In mid-March, before lawmakers began social distancing, the Senate Committee on Natural Resources and Energy heard from energy experts on how effectively doubling portions of the state’s Renewable Energy Standards could have dramatic consequences for ratepayers and require massive amounts of new solar to be built across the Vermont landscape.
The state’s Renewable Energy Standards are green energy quotas for the energy utility purchases. A bill backed by environmentalist lawmakers revises those standards to require 100 percent renewable energy by 2030.
The experts who testified were Josh Castonguay, chief innovation executive for Green Mountain Power, Craig Kieny, the power supply manager for the Vermont Electric Cooperative, and Melissa Bailey, the legislative and regulatory affairs representative for the Vermont Public Power Supply Authority.
Each explained that language proposed in S.267, the bill which bumps up renewable quotas, is going to hit Vermonters’ wallets. And it might do little to reduce carbon emissions.
“We’re concerned that if this is a carbon-reduction strategy, there are other strategies that could be much more effective at lower costs,” Bailey said. “As a reminder, we spent a good deal of time discussing Efficiency Vermont’s potential to spend $6 million dollars over several years on combating greenhouse gas emissions and climate change.
“This bill imposes costs of magnitudes larger than that, so we do have significant concerns about the magnitude of costs when this seems to be sending the state on one path for achieving some climate benefit and it’s an extremely expensive path.”
The path would require a heavy reliance on the increased installation of solar arrays. Castonguay suggested 1,200 megawatts of total solar would be required to fulfill these proposals.
Currently, much of Vermont’s solar comes from net metering projects, which see ratepayers pay around 19 cents per kilowatt-hour. By comparison, non-net-metering solar projects tend to be around nine cents per kilowatt-hour. Some non-renewables, such as natural gas, can be just three or four cents.
Kieny said if Vermont is ever to meet ambitious RES requirements, the threshold for a project to qualify as net metering should drop from 500 kilowatts down to 150 kilowatts.
“Net metering is the most expensive way for us to meet the RES,” he said. “Our goal is to meet the RES in the least costly way as possible.”
Castonguay broke down some of what these new solar requirements would mean for ratepayers.
“When we break down the costs, we have sort of two buckets. … It’s essentially an additional $15-$25 million in that year, so over 10 years it’s over $150-$250 million, and this is before any transmission upgrades.”
Then he broke down the transmission costs.
“Per the VELCO long-range plan, if it were built out across the state as it’s been currently going, you’d have anywhere from $150 to $500 million dollars of transmission investments and upgrades,” he said.

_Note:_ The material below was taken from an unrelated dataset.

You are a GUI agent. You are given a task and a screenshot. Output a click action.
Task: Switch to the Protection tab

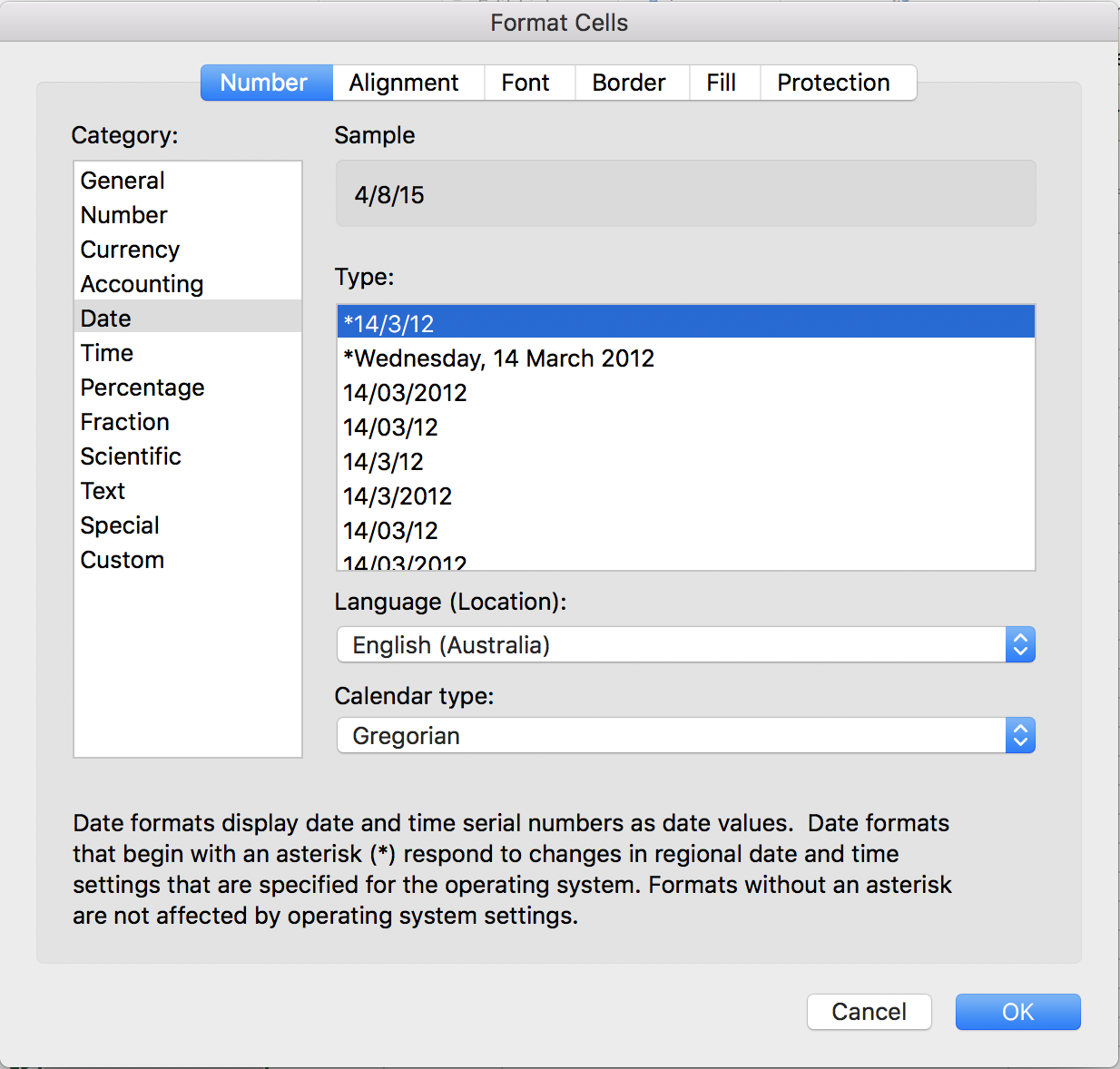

All this new solar development could take up a lot of Vermont’s landscape. At about 5 acres per megawatt, 1,200 megawatts of solar would amount to about 6,000 acres, or an area close to the size of Manhattan.
Bailey noted that even at the current pace, finding where to put all the solar is tricky.
“VPPSA is in the process of deploying about 10 megawatts of solar, finding locations that pass muster with the Agency of Natural Resources. … We’re seeing projects commissioned through the standard offer program taking three years to come online,” she said.
Sen. John Rodgers, D-Essex/Orleans, reiterated Bailey’s sentiment that revising the state’s renewable standards is a very expensive way to attempt to curb the earth’s carbon composition.
“I think what Mrs. Bailey is pointing out is, by the cost estimates that all the utilities and the department are putting out there, [it’s] in the tens of millions, possibly hundreds of millions statewide,” he said. … We’re gonna add millions of dollars to ratepayers for not that much benefit if we’re chasing carbon.”
Without increasing the current RES program, a study last year by Chicago University found that seven years after the implementation of such programs, for every increase of 1 percent in renewable energy, there is a 6 to 7 percent increase in ratepayer costs.